Koudum is op 17 april 1945 bevrijd. Op 30 april 1945 kreeg Jacob Veerman (“Duikadres Koudum B 144”) een ‘Duik-kaart’ van de L.O. (Landelijke Organisatie voor Hulp aan Onderduikers) in Friesland. Met deze kaart kon hij zich na enige dagen weer melden op zijn oude adres in Holwierde.

Op 10 mei 1945 werd Veerman benoemd tot officier van gezondheid bij de Binnenlandse Strijdkrachten. Op 15 maart 1946 werd hij aangesteld als kamparts van het interneringskamp Farmsum in de buurt van Delfzijl.[9] Het kamp werd op 1 december 1946 gesloten, waarna dokter Veerman eerst weer huisarts in Holwierde werd en later districts-schoolarts te Appingedam. In 1952 verhuisde Veerman naar Ermelo waar hij geneesheer werd aan de stichtingen ’s Heerenloo-Lozenoord.[10] In Ermelo werd in 1953 zoon Theodoor Jacob geboren.[11]

 

 

[1] Het is opvallend dat Albertus Visscher eind 1944/begin 1945 de Koudumer wijkverpleegster (‘zuster’) Scheringa in Nijmegen gesproken zou hebben. Bij Histoarysk Koudum is niet meer bekend dan dat zuster Scheringa na haar arrestatie door de Duitsers in augustus 1944 in een concentratiekamp op het Duitse Waddeneiland Borkum vast heeft gezeten (zie https://historisch.koudum.nl/index.php/koudum-in-de-tweede-wereldoorlog/verzetsmensen/trijntje-scheringa-wijkzuster-en-verzetsvrouw). Is het mogelijk dat Visscher zuster Scheringa daar heeft gesproken? Visscher reisde in 1944-1945 veel door Nederland en Duitsland en kwam blijkens zijn verslag onder andere regelmatig op het Duitse Waddeneiland Norderney.

[2] Een aantal van deze gegevens komen van de website https://www.offersweb.nl/index.php?page=family&tree_id=1&id=F1269468726&main_person=I6999 en van de website https://www.vanderboon.org/tng/familygroup.php?familyID=F1711&tree=vanderboontree#cite1.

[3] Groningen, BS Huwelijk Deel: 628, Periode: 1943, Bierum, archief 2109, inventaris­nummer 628, 17 juni 1943, Huwelijksregister 1943, aktenummer 10.

[4] De Nederlander 30-06-1930

[5] Nieuwsblad van het Noorden 11-01-1935; Nieuwe Provinciale Groninger Courant 05-07-1935 + afschrift Akte van Aanstelling in Bierum – kopie in het bezit van Histoarysk Koudum.

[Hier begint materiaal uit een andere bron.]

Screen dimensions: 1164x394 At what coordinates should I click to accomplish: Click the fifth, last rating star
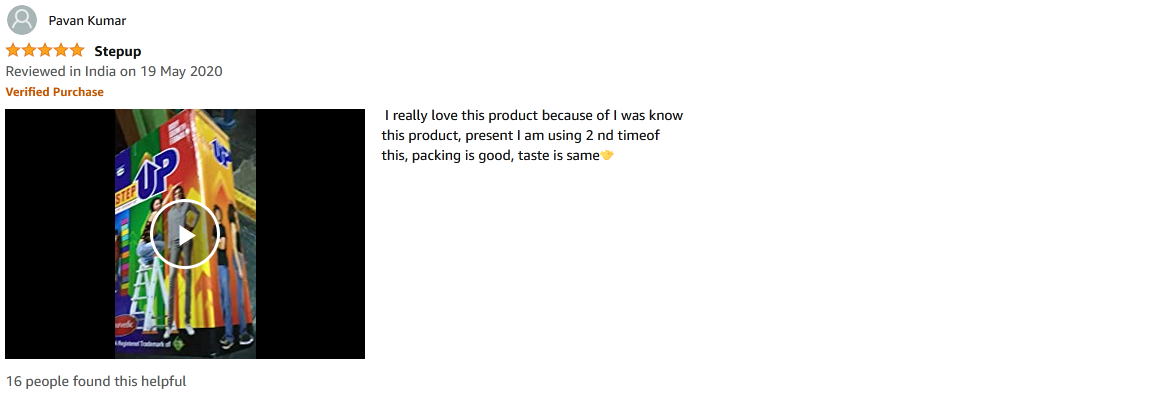(77, 50)
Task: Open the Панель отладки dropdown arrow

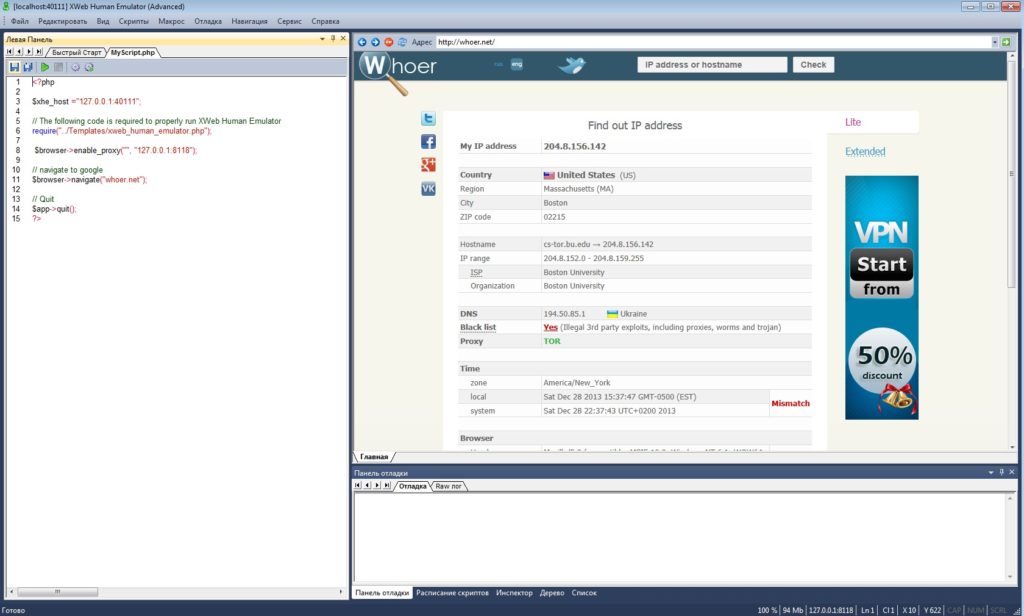Action: (991, 472)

[6] Dit verhaal is gereconstrueerd uit een (vrijwel onleesbaar) verslag dat Veerman zelf later maakte en door wat een zoon van Veerman in 2025 aan Histoarysk Koudum vertelde.

[7] Zie ‘De oorlog in Holwierde’ op https://www.nazatendevries.nl/Artikelen%20en%20Colums/WO%20II/Holwierde/De%20oorlog%20bij%20Holwierde.html.

[8] Kopieën van de documenten zijn in het bezit van Histoarysk Koudum.

[9] Aldus blijkt uit diverse documenten waarvan kopieën in het bezit zijn van Histoarysk Koudum.

[10] Nieuwsblad van het Noorden 13-02-1952.

[11] 't Nieuws voor Kampen 25-06-1953.